Steve Pickette, PharmD, BCPS, explains that artificial intelligence (AI)–driven formulary analysis can significantly enhance the efficiency and accuracy of drug selection processes by rapidly compiling and analyzing evidence.
Steve Pickette, PharmD, BCPS, chief clinical pharmacist at InpharmD, explains that artificial intelligence (AI)–driven formulary analysis can significantly enhance the efficiency and accuracy of drug selection processes by rapidly compiling and analyzing evidence, although it requires careful oversight to mitigate risks related to data bias, privacy, and AI inaccuracies.
At The American Journal of Managed Care®’s Institute for Value-Based Medicine (IVBM) event in Seattle, Washington, cohosted with Providence, Pickette presented on the use of AI in formulary management. The IVBM event highlighted integrative approaches in neuroscience population health, with additional presentations on the Alzheimer disease landscape, nonopioid pain management, and the impact of biosimilar market expansion.
This interview was edited for clarity.
Transcript
How can AI-driven formulary analysis improve the efficiency and accuracy of drug selection processes in health care systems?
In many ways, it's really exciting. The great thing about AI is that it saves time on things. It doesn't do anything that we can't do, but it can do it much more quickly, and now can match closely to the work done by people. So if you think about the formulary process, all the steps involved in it, you have to accumulate all the evidence, put it all together summarized in a document. In my experience, there was about a 6-week cycle using residents to draft something, edit it, get it right, get all the information, get it in the tables, etc. AI can do that in 20 seconds. It's not perfect, but it's really close. And then the drug information specialist takes it from there so it gains efficiency in many fold of current.
So [AI] saves the time that you would spend on developing that analysis to actually engaging with the providers and working on assessing the information that you have. What I have been working on and developing that I'm not aware that anyone else has done is to use the AI to go the next step; it's done the analysis. It knows the dosing, the equivalence based on the evidence, and the alternatives. Then, to extend the use of AI to do that financial analysis, looking at at drug A vs drug B: what if you converted, how much would it cost, could you convert it for all indications? There's analytics that does that out there, but it doesn't know the evidence.
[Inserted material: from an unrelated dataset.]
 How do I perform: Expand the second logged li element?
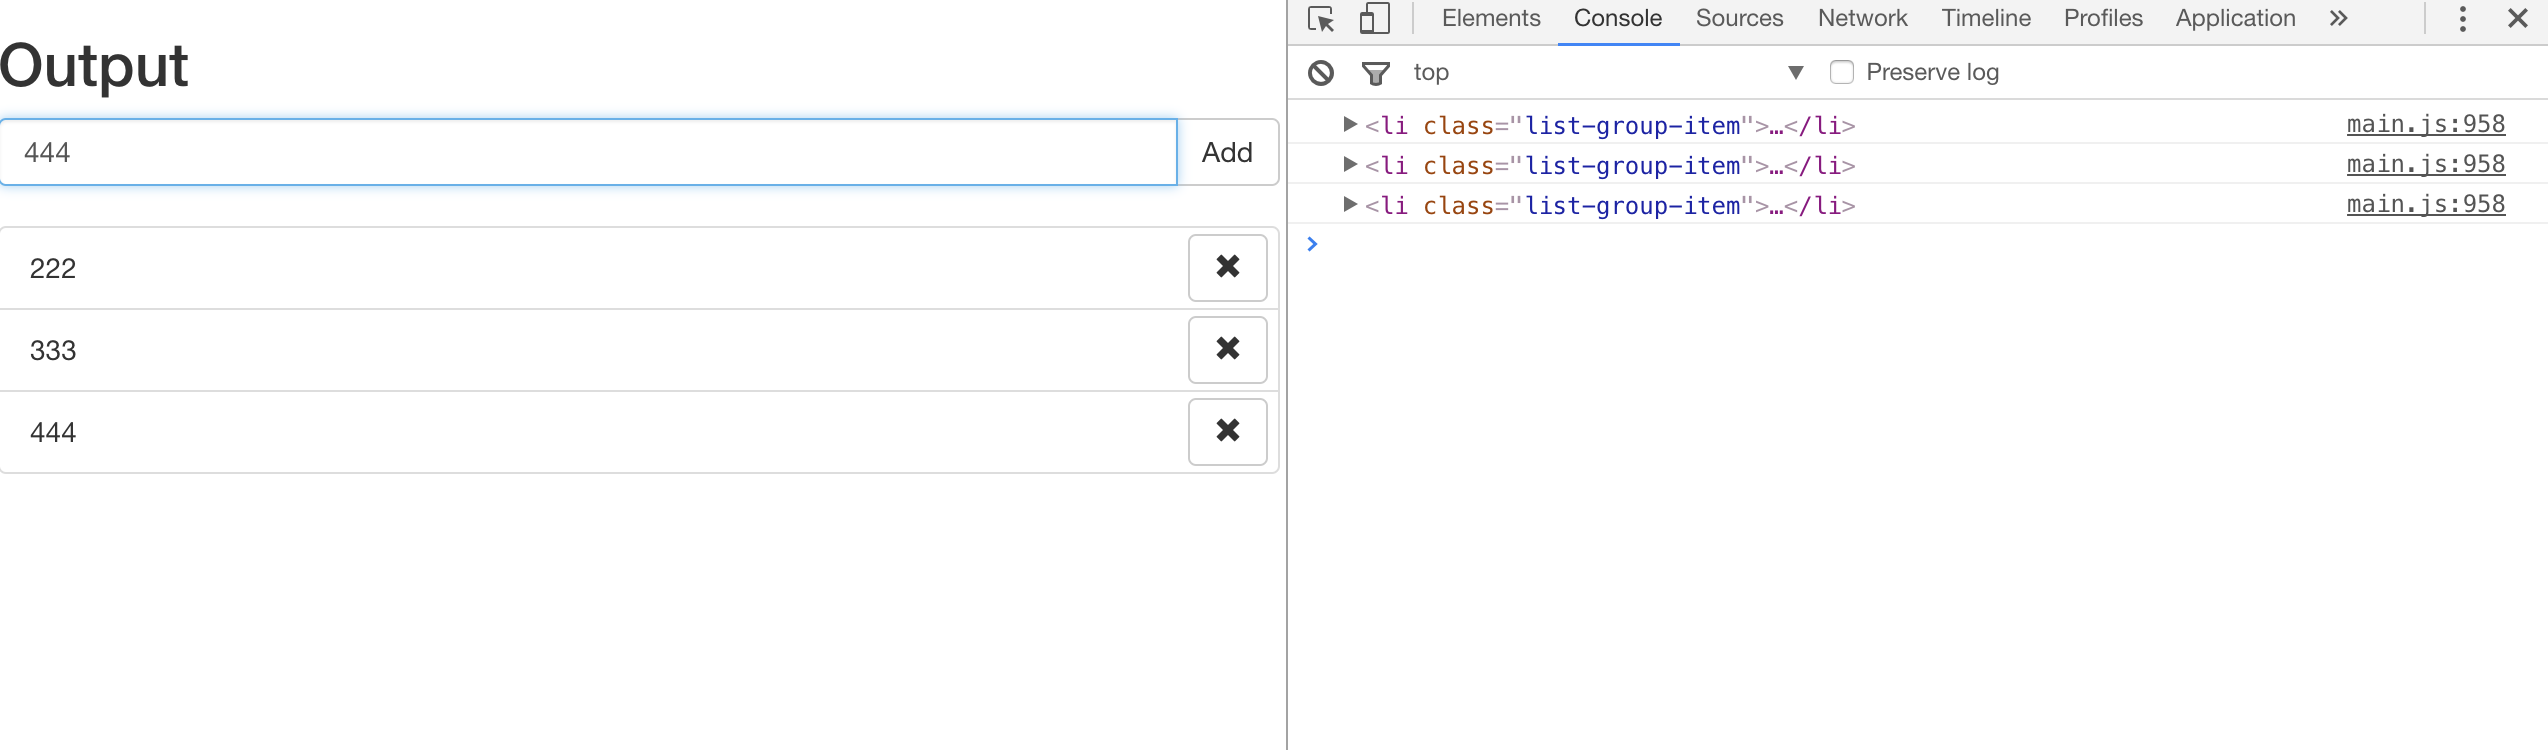[x=1350, y=165]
So, combining the evidence and the analytics is pretty exciting for me.
What are the potential risks and challenges of implementing AI in formulary decision-making, particularly regarding bias and data privacy?
There are risks involved that need to be addressed. The first one that comes to mind is that you need to be able to trust in the data that's being used. You can't necessarily trust that studies are not biased. You can't just take at face value the information that you get out there. There are misleading representations. So it's pretty nuanced.
And so the philosophy at InpharmD is that we don't [just] trust the AI. We trust, but verify. We don't ever provide information that AI has generated without analysis by a human specialist that assesses it, and so that's the first concern. And then AI has hallucinations, as they say, and sometimes just gets the data wrong and you can't really even understand why, because it doesn't really track back to just how it made the decision. But we also look for those things and use it to train the AI to reduce the incidence of that. So that, I think, addresses most of the most of the concerns.